Rechtbank Zeeland-West-Brabant oordeelt dat X bv wist of had moeten weten dat zij met de handelingen waarvoor aanspraak op het recht op aftrek van voorbelasting is gemaakt, deelnam aan carrouselfraude. De boetes worden echter vernietigd, omdat X bv een pleitbaar standpunt had.

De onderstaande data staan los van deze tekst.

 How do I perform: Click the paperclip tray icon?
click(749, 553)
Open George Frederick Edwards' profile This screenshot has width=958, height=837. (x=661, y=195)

Belanghebbende, X bv, handelt in koffie. In Duitsland is bij transacties met koffie naast btw ook 'Kaffeesteuer' verschuldigd. De Kaffeesteuer wordt onder voorwaarden teruggegeven als de koffie buiten Duitsland wordt gebracht. Aan X bv zijn in 2009 btw-naheffingsaanslagen opgelegd, aangezien zij niet kon aantonen dat de Duitse koffie naar het buitenland was vervoerd. In 2010 gaat X bv opnieuw in Duitse koffie handelen en voldoet nu wel aan alle formele eisen. In anderhalf jaar tijd wordt vervolgens ruim € 15 miljoen omzet behaald. De handelspartijen hebben gemiddeld een waarde van € 100.000. De afnemers rekenen altijd contant af. In geschil is de btw-naheffing over 2010 en 2011, alsmede de boetes van 100%.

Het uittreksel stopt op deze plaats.